### Work instruction
Every entry should be repeated exactly as written.

### Dataset entries
• • • • •

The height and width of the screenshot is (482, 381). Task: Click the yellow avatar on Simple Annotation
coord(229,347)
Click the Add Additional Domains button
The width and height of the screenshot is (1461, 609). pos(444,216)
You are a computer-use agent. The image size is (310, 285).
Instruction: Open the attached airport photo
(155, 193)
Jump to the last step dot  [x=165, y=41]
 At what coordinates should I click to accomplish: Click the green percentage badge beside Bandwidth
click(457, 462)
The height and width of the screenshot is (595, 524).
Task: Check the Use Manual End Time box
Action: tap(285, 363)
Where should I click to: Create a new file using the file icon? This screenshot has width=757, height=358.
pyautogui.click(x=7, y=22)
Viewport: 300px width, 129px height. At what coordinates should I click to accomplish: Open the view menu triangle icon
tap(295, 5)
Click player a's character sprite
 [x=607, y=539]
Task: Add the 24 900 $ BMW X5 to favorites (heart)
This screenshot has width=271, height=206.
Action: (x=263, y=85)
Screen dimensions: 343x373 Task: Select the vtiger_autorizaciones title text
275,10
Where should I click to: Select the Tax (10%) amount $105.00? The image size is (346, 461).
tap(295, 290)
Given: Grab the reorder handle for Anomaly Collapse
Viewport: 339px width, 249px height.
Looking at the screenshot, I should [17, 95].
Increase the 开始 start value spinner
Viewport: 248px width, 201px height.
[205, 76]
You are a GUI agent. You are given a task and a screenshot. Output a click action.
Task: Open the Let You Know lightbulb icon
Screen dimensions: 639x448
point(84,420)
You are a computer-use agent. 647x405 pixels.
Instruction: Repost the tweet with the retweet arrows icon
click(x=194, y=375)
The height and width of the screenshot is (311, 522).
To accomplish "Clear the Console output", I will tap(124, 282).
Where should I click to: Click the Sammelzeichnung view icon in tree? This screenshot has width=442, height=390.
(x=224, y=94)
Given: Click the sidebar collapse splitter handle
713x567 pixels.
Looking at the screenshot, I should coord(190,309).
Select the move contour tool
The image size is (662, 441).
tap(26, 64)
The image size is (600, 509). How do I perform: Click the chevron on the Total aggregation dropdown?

• • • • •

### Solution to this task
The height and width of the screenshot is (482, 381). Task: Click the yellow avatar on Simple Annotation
coord(229,347)
Click the Add Additional Domains button
The width and height of the screenshot is (1461, 609). pos(444,216)
You are a computer-use agent. The image size is (310, 285).
Instruction: Open the attached airport photo
(155, 193)
Jump to the last step dot  [x=165, y=41]
 At what coordinates should I click to accomplish: Click the green percentage badge beside Bandwidth
click(457, 462)
The height and width of the screenshot is (595, 524).
Task: Check the Use Manual End Time box
Action: tap(285, 363)
Where should I click to: Create a new file using the file icon? This screenshot has width=757, height=358.
pyautogui.click(x=7, y=22)
Viewport: 300px width, 129px height. At what coordinates should I click to accomplish: Open the view menu triangle icon
tap(295, 5)
Click player a's character sprite
 [x=607, y=539]
Task: Add the 24 900 $ BMW X5 to favorites (heart)
This screenshot has width=271, height=206.
Action: (x=263, y=85)
Screen dimensions: 343x373 Task: Select the vtiger_autorizaciones title text
275,10
Where should I click to: Select the Tax (10%) amount $105.00? The image size is (346, 461).
tap(295, 290)
Given: Grab the reorder handle for Anomaly Collapse
Viewport: 339px width, 249px height.
Looking at the screenshot, I should [17, 95].
Increase the 开始 start value spinner
Viewport: 248px width, 201px height.
[205, 76]
You are a GUI agent. You are given a task and a screenshot. Output a click action.
Task: Open the Let You Know lightbulb icon
Screen dimensions: 639x448
point(84,420)
You are a computer-use agent. 647x405 pixels.
Instruction: Repost the tweet with the retweet arrows icon
click(x=194, y=375)
The height and width of the screenshot is (311, 522).
To accomplish "Clear the Console output", I will tap(124, 282).
Where should I click to: Click the Sammelzeichnung view icon in tree? This screenshot has width=442, height=390.
(x=224, y=94)
Given: Click the sidebar collapse splitter handle
713x567 pixels.
Looking at the screenshot, I should coord(190,309).
Select the move contour tool
The image size is (662, 441).
tap(26, 64)
The image size is (600, 509). How do I perform: Click the chevron on the Total aggregation dropdown?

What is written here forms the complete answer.